**Aim 1**
Retype the passage from the forum thread about leaving an abusive relationship word for word, starting with "Many women get" and going on through "this would qualitfy.".
····················
I realize I need to get out of this relationship, but I have to be very careful. I contacted a Domestic Violence hotline and they gave me some help. What my plan is to act as if everything is normal until I have enough money saved in order to leave (about 2 or 3 weeks). I have also called witnesses and people I have confided in so that I have people who can attest to his character (he is a BIG TIME liar and small time thief). I have all these contacts I've made to the witnesses and the Domestic Violence saved and/or written down. The Domestic Violence service made a report of what was said. Is there anything else regarding this subject (character witnesses, etc) that I should do? One thing I will NOT do is get the police involved at this point because he is such a convincing liar that I will be the one who ends up in trouble. My only plan for police contact is, when I am packed and ready to go on my way, I will be turning the gun into the police along with all the proof I manage to get about the threats he made to me.
What I need help with is finding a secretive way to get him on tape/video saying he will kill me if I leave. Any suggestions?
liz28
Mar 30, 2009, 12:03 PM
Get out and if anything carry a small voice recorder with you. One can easily be brought at any electronic store.
Regardless or not if you get him on tape leave. You should've left yesterday. You did good by calling DV and accepting their help, now use it now rather than later, please.
i_m_scared
Mar 30, 2009, 01:15 PM
I need to save some money. I have basically nothing. I can't get anywhere. I have a place I can go but it is about 1500 miles away. I've made all arrangements, what I am waiting for is MONEY. And solid proof that he is abusive. I am not going to lose my kids to this controlling abusive loser. I will get the proof I need before I leave. I think it would be stupid to not even try. If I can get him on tape or in front of a witness saying he's going to kill me, then I have no worries about him taking my kids or getting the upper hand in a divorce. His parents have money and are ust as big of liars as he is. If I let this go, I will lose everything including my kids. And that is NOT happening. I will get my proof.
Jake2008
Mar 31, 2009, 09:02 AM
I think you are playing a dangerous game. If he finds out that you have a plan to escape, OR he finds a recording device, what will happen then.
Many women get out with the clothes on their backs, with their children. Surely there is a women's shelter? Have you contacted places like the Salvation Army? They often help people who need immediate assistance with money. Surely this would qualitfy.
····················
**Aim 2**
Echo the lines of the listing below precisely, starting with the line with "This screenshot has height=1060, width=1449." and going on through the line with "Action: (x=666, y=757)", and leave the pictures out of your answer.

**Record list**
····················
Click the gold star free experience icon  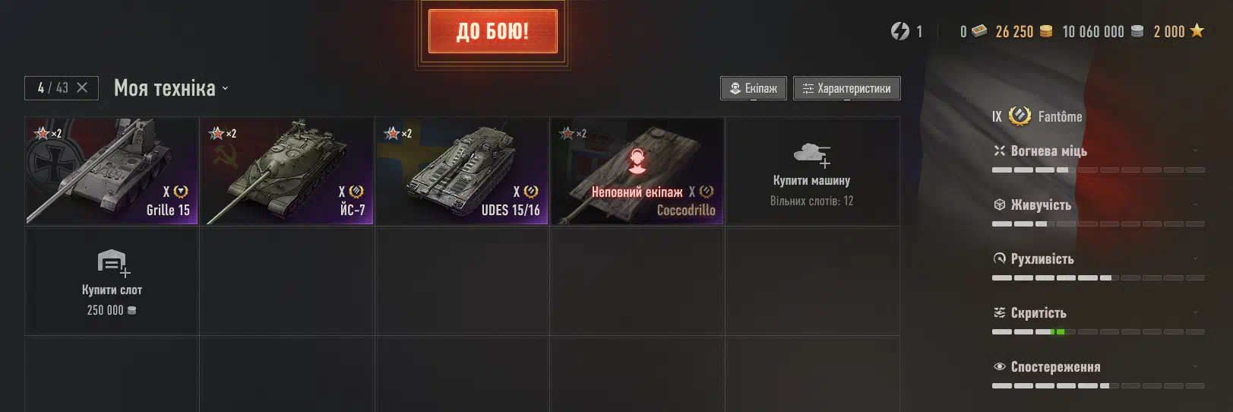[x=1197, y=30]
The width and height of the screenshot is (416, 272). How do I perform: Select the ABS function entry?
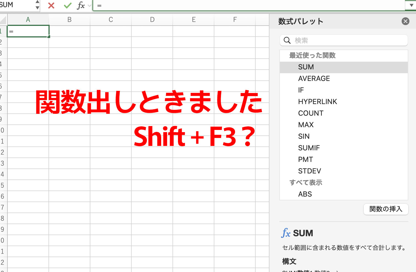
····················
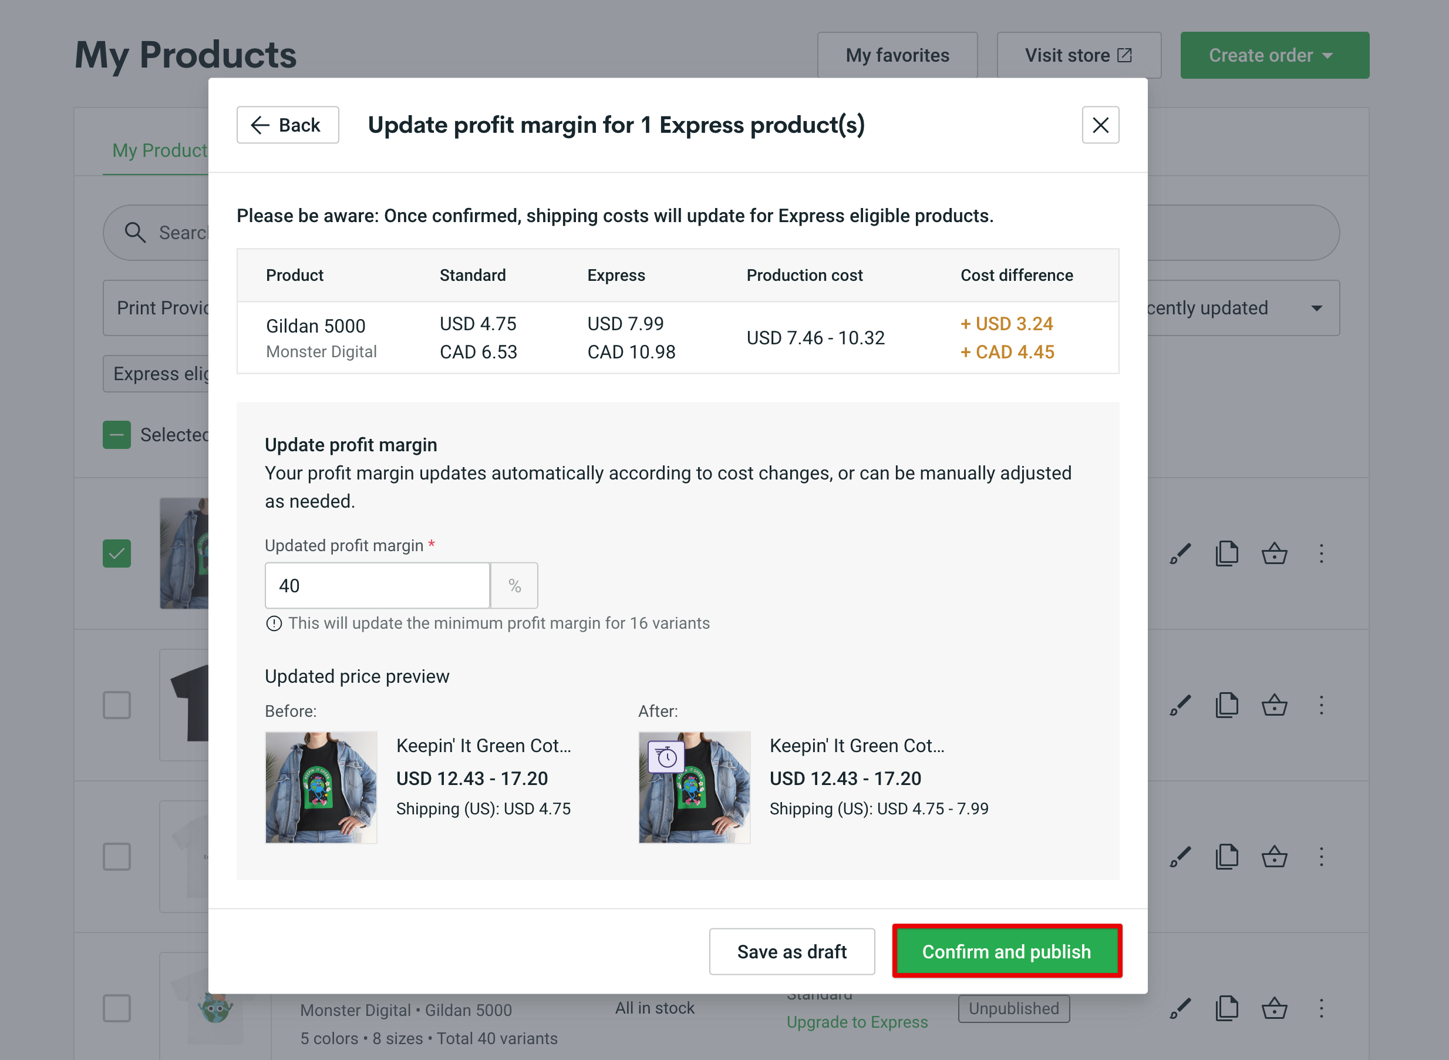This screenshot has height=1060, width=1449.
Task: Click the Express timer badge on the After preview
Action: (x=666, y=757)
····················
**Exercise solution 1**
Many women get out with the clothes on their backs, with their children. Surely there is a women's shelter? Have you contacted places like the Salvation Army? They often help people who need immediate assistance with money. Surely this would qualitfy.

**Exercise solution 2**
This screenshot has height=1060, width=1449.
Task: Click the Express timer badge on the After preview
Action: (x=666, y=757)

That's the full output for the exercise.